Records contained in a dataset
┄┄┄┄┄┄┄┄┄┄
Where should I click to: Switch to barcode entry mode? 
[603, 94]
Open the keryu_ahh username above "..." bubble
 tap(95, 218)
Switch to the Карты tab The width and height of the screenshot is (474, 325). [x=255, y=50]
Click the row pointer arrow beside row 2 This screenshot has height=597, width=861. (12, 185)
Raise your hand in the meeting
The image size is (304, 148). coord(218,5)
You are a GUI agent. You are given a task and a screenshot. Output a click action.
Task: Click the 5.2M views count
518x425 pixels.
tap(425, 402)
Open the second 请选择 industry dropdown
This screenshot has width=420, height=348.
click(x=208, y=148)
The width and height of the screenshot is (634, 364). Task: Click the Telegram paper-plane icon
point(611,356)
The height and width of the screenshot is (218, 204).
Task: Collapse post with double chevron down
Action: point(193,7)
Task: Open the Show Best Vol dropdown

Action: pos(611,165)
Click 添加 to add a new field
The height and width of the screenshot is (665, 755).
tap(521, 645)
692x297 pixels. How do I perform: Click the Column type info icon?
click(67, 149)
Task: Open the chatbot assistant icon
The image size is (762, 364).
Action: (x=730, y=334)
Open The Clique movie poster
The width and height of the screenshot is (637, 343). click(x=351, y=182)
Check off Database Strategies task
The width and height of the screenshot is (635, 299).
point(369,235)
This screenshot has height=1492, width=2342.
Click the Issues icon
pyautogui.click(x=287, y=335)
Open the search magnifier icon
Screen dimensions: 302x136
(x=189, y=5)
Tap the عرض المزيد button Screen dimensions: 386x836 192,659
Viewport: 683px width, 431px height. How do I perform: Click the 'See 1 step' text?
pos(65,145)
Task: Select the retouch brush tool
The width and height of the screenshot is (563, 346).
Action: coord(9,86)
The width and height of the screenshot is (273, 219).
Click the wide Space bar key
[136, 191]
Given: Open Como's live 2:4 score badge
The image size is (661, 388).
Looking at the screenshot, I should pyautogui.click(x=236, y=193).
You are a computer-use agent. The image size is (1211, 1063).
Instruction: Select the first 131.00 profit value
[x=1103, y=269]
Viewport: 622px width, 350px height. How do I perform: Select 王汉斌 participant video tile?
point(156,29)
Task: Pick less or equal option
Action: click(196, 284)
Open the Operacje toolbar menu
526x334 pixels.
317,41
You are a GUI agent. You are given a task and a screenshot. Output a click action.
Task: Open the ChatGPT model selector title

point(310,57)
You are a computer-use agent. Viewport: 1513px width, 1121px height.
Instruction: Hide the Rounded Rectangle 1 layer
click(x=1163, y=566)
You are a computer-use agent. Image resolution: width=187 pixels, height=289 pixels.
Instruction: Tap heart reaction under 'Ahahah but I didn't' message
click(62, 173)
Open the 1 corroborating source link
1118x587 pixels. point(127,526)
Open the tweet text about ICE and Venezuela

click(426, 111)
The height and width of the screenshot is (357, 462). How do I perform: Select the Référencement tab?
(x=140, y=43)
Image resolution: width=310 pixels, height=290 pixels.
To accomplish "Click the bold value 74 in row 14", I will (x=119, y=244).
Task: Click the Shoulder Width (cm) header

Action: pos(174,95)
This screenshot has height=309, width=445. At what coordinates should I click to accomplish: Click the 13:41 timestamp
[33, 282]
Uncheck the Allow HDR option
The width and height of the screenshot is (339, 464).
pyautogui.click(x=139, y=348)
┄┄┄┄┄┄┄┄┄┄
WHAT YOU ARE ASKED TO DO —
From the data above, output every line exactly.

EXPECTED ANSWER —
Where should I click to: Switch to barcode entry mode? 
[603, 94]
Open the keryu_ahh username above "..." bubble
 tap(95, 218)
Switch to the Карты tab The width and height of the screenshot is (474, 325). [x=255, y=50]
Click the row pointer arrow beside row 2 This screenshot has height=597, width=861. (12, 185)
Raise your hand in the meeting
The image size is (304, 148). coord(218,5)
You are a GUI agent. You are given a task and a screenshot. Output a click action.
Task: Click the 5.2M views count
518x425 pixels.
tap(425, 402)
Open the second 请选择 industry dropdown
This screenshot has width=420, height=348.
click(x=208, y=148)
The width and height of the screenshot is (634, 364). Task: Click the Telegram paper-plane icon
point(611,356)
The height and width of the screenshot is (218, 204).
Task: Collapse post with double chevron down
Action: point(193,7)
Task: Open the Show Best Vol dropdown

Action: pos(611,165)
Click 添加 to add a new field
The height and width of the screenshot is (665, 755).
tap(521, 645)
692x297 pixels. How do I perform: Click the Column type info icon?
click(67, 149)
Task: Open the chatbot assistant icon
The image size is (762, 364).
Action: (x=730, y=334)
Open The Clique movie poster
The width and height of the screenshot is (637, 343). click(x=351, y=182)
Check off Database Strategies task
The width and height of the screenshot is (635, 299).
point(369,235)
This screenshot has height=1492, width=2342.
Click the Issues icon
pyautogui.click(x=287, y=335)
Open the search magnifier icon
Screen dimensions: 302x136
(x=189, y=5)
Tap the عرض المزيد button Screen dimensions: 386x836 192,659
Viewport: 683px width, 431px height. How do I perform: Click the 'See 1 step' text?
pos(65,145)
Task: Select the retouch brush tool
The width and height of the screenshot is (563, 346).
Action: coord(9,86)
The width and height of the screenshot is (273, 219).
Click the wide Space bar key
[136, 191]
Given: Open Como's live 2:4 score badge
The image size is (661, 388).
Looking at the screenshot, I should pyautogui.click(x=236, y=193).
You are a computer-use agent. The image size is (1211, 1063).
Instruction: Select the first 131.00 profit value
[x=1103, y=269]
Viewport: 622px width, 350px height. How do I perform: Select 王汉斌 participant video tile?
point(156,29)
Task: Pick less or equal option
Action: click(196, 284)
Open the Operacje toolbar menu
526x334 pixels.
317,41
You are a GUI agent. You are given a task and a screenshot. Output a click action.
Task: Open the ChatGPT model selector title

point(310,57)
You are a computer-use agent. Viewport: 1513px width, 1121px height.
Instruction: Hide the Rounded Rectangle 1 layer
click(x=1163, y=566)
You are a computer-use agent. Image resolution: width=187 pixels, height=289 pixels.
Instruction: Tap heart reaction under 'Ahahah but I didn't' message
click(62, 173)
Open the 1 corroborating source link
1118x587 pixels. point(127,526)
Open the tweet text about ICE and Venezuela

click(426, 111)
The height and width of the screenshot is (357, 462). How do I perform: Select the Référencement tab?
(x=140, y=43)
Image resolution: width=310 pixels, height=290 pixels.
To accomplish "Click the bold value 74 in row 14", I will (x=119, y=244).
Task: Click the Shoulder Width (cm) header

Action: pos(174,95)
This screenshot has height=309, width=445. At what coordinates should I click to accomplish: Click the 13:41 timestamp
[33, 282]
Uncheck the Allow HDR option
The width and height of the screenshot is (339, 464).
pyautogui.click(x=139, y=348)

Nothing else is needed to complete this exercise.